Study material →
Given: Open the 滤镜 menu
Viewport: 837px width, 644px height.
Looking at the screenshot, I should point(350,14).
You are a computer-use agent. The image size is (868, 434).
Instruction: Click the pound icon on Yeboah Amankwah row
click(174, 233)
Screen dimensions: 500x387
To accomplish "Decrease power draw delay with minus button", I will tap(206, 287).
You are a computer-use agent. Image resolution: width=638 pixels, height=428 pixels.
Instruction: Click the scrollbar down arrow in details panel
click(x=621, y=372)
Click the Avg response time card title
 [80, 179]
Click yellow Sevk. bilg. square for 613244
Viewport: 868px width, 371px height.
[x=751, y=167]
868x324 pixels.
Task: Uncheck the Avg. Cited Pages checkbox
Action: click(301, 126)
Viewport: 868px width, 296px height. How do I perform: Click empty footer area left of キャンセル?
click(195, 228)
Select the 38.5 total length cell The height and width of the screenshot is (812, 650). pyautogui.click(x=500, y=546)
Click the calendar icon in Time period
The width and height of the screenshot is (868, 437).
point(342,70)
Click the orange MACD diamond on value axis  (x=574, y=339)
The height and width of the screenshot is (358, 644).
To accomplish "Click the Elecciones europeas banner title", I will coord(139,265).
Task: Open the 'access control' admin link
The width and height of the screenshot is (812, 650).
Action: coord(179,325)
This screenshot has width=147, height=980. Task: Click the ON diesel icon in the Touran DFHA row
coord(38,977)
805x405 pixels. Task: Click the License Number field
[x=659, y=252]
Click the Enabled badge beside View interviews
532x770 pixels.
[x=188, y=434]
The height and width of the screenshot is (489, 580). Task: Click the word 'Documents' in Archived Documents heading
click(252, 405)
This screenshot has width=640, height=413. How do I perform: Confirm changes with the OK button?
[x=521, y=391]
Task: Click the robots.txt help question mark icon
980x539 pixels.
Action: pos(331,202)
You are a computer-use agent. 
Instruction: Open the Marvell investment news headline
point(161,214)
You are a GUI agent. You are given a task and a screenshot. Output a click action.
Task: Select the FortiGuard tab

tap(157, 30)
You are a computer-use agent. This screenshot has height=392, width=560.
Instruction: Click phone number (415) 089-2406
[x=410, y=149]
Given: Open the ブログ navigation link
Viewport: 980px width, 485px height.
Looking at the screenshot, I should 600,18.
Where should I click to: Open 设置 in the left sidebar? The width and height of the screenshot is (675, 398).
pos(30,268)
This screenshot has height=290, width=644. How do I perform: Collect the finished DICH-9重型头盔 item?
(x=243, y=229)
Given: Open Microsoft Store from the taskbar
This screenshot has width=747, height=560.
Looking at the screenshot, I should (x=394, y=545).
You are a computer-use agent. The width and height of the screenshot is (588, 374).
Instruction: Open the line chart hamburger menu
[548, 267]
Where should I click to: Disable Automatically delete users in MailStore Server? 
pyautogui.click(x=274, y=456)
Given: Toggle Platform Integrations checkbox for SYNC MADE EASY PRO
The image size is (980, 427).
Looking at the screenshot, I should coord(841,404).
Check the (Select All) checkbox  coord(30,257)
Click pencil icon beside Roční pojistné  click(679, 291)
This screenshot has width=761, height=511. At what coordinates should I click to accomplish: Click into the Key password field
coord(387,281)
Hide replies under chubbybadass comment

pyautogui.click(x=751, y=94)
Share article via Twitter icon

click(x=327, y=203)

What to do → Lines above with "computer" in them are the ones to copy.

Answer to this exercise →
You are a computer-use agent. The image size is (868, 434).
You are a computer-use agent. Image resolution: width=638 pixels, height=428 pixels.
You are a computer-use agent. 
You are a computer-use agent. This screenshot has height=392, width=560.
You are a computer-use agent. The width and height of the screenshot is (588, 374).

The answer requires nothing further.